[发明专利]一种夏南牛HMGA2基因Indel标记的检测方法及应用

说明书

本发明公开了一种夏南牛HMGA2基因Indel标记的检测方法及应用；以夏南牛的基因组DNA为模板，通过PCR扩增夏南牛HMGA2基因部分片段，并利用琼脂糖凝胶电泳对夏南牛个体HMGA2基因chr5:48094736‑48094742的7bp插入缺失突变位点快速分型；该检测方法可以在DNA水平上筛查和检测与夏南牛体高密切相关的分子遗传标记，并应用于夏南牛体高的分子标记辅助选择，从而加快夏南牛品种改良的选育进程。

技术领域

本发明属于家畜分子育种领域，涉及一种检测夏南牛体高相关的HMGA2基因Indel标记的方法及应用。

背景技术

夏南牛是以夏洛莱牛为父本，经导入杂交、横交固定和自群繁育三个阶段的开放式育种培育形成的专门化肉牛培育品种。
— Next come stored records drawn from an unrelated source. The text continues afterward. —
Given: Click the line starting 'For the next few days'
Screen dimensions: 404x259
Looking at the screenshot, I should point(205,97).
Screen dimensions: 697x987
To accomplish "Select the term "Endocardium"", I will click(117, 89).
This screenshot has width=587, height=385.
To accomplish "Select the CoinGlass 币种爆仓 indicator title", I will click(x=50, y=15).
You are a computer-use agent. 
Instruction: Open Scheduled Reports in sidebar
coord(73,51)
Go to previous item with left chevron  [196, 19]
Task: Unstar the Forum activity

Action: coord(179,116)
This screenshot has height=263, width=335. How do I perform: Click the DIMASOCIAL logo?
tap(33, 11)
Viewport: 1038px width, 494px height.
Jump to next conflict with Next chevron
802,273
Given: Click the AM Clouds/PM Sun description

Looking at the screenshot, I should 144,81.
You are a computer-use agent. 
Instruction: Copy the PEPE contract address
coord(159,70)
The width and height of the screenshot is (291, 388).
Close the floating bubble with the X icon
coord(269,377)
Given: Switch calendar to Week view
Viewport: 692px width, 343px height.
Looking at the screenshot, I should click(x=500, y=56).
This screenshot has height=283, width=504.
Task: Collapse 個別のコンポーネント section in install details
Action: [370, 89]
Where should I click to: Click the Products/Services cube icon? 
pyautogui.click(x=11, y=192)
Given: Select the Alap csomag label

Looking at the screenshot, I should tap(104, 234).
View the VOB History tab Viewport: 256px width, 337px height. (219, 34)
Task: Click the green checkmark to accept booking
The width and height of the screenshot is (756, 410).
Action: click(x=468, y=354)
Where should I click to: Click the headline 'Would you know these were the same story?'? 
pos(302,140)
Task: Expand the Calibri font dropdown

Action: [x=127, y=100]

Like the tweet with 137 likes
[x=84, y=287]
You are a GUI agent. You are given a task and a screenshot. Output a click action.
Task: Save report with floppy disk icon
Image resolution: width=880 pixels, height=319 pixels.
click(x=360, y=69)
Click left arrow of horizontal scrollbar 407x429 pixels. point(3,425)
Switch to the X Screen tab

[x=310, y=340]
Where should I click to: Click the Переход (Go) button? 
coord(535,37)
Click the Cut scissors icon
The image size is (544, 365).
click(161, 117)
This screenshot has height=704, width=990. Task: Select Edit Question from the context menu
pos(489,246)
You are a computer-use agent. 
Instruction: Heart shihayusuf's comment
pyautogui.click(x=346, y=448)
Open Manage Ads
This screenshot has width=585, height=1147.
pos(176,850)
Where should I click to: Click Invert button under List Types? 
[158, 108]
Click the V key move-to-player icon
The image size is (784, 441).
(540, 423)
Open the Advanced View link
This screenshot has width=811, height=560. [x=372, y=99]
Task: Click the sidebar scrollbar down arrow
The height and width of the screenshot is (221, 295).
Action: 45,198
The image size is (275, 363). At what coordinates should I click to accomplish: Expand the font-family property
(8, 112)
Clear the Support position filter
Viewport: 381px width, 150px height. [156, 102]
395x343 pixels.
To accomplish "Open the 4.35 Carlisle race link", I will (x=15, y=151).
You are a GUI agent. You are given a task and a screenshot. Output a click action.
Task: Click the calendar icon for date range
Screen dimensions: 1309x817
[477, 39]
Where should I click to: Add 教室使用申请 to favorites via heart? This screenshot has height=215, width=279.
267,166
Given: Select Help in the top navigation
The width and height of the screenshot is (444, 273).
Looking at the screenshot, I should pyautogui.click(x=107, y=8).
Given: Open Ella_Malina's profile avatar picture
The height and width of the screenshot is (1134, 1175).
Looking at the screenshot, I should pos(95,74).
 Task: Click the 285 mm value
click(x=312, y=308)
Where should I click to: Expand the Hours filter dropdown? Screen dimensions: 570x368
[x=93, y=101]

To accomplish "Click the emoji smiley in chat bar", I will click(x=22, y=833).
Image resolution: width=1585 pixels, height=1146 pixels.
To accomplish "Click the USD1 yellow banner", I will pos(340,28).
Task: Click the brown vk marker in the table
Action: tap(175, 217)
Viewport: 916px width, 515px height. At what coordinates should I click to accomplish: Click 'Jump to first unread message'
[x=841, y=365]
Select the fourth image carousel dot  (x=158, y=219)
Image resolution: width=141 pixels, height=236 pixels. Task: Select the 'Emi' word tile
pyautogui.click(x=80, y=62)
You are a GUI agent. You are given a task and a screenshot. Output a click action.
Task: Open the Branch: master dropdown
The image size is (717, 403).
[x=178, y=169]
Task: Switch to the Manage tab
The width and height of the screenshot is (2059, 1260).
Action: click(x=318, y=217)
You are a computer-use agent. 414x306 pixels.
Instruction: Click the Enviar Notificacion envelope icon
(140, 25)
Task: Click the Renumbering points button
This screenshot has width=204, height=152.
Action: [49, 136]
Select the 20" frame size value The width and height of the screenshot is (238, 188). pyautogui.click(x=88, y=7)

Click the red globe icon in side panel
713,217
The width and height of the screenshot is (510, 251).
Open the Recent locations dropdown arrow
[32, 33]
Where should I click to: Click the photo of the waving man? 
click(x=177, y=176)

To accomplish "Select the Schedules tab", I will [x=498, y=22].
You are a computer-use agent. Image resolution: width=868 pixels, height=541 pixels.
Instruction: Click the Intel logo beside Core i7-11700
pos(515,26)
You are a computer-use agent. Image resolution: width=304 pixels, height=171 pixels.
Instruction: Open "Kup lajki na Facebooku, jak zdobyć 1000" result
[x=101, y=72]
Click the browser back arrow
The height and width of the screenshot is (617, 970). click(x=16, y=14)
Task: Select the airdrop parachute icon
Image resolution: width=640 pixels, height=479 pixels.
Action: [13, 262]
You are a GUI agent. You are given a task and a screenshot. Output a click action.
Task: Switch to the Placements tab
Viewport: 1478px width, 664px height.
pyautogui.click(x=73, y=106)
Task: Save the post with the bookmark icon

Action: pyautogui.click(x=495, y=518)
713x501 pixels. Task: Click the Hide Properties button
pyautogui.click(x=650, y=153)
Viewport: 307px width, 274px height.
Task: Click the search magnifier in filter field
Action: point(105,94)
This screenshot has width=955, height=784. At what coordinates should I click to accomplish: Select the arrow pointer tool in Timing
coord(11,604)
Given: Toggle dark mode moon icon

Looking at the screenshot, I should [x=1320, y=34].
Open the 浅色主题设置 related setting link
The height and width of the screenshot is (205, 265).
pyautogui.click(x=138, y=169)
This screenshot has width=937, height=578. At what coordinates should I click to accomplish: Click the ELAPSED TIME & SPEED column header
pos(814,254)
夏南牛体质健壮、性情温驯，成年牛体躯为长方形，结构匀称、胸深肋圆、背腰平直、尻部宽长、尾细长、四肢粗壮，肉用特征明显。成年公牛体高(142.5±8.5)cm，体重850kg；成年母牛体高(135.5±9.2)cm，体重600kg。夏南牛耐粗饲、适应性强，舍饲、放牧均可，在农区、半农牧区均可饲养，具有生长发育快、易育肥的特点。

插入缺失突变(Insertion/deletion，Indel)指的是两种基因型在全基因组中的差异，相对于其中一个基因型而言，另一个基因型的基因组中有一定数量的核苷酸插入或缺失，是一类共显性标记。Indel在基因组中分布广泛、密度大、数目多，远高于SSR(simplesequence repeats)标记。SNP标记在理论上潜力很大，但检测方法和成本通常要比Indel高。Indel目前大多是利用电泳平台进行分型，电泳分型平台不需要复杂的实验设备，分型快速、准确、经济。Indel作为一种分子标记，已在畜禽分子标记辅助选择(molecular mark-assisted selection，MAS)中得到广泛应用。MAS是借助DNA分子标记对遗传资源或育种材料进行选择，加快畜禽品种综合性状的遗传改良。

HMGA家族包括HMGA1a、HMGA1b、HMGA1c和HMGA2四个成员，其中前三者均是由HMGA1基因经可变剪切产生。HMGA家族成员在N末端均含有三个“AT钩”，可以与富含AT序列的DNA小沟结合，诱导染色质构象改变，进而招募转录复合物，促进基因转录，因此HMGA2基因可以作为牛生长发育的候选基因。目前在HMGA2基因内含子3中已鉴定出与西门塔尔牛体高显著相关的单核苷酸多态(SNP)位点rs29016809，但该位点的突变在夏南牛中并不存在表型效应。

发明内容

本发明的目的在于提供一种夏南牛HMGA2基因Indel标记的检测方法及应用，从而加快夏南牛品种改良的选育进程。

为了实现上述目的，本发明采用了以下技术方案：

一种夏南牛HMGA2基因插入缺失突变的检测方法，包括以下步骤：

以待测夏南牛个体全基因组DNA为模板，以引物对P为引物，PCR扩增夏南牛HMGA2基因部分片段，对PCR扩增产物进行琼脂糖凝胶电泳，根据琼脂糖凝胶电泳结果鉴定夏南牛个体HMGA2基因插入缺失突变位点(牛HMGA2基因chr5:48094736-48094742(UMD3.1.1))的基因型。

优选的，所述的引物对P为：

上游引物F1：5’-CAGGTGGTGTTCAGATCTGCTCTG-3’；

下游引物R1：5’-CAGGTTGTCTGAGGTCCATCG-3’。

优选的，所述的PCR所用的扩增体系以25μL计为：50ng/μL模板DNA 1.0μL、10pmol/L的引物对P的上、下游引物各1μL、2×Taq PCR Master Mix 13μL，以及去离子水9μL。

优选的，所述的PCR所用的扩增反应程序为：95℃预变性5min；94℃变性30s，58℃退火30s，72℃延伸20s，35个循环；72℃延伸10min。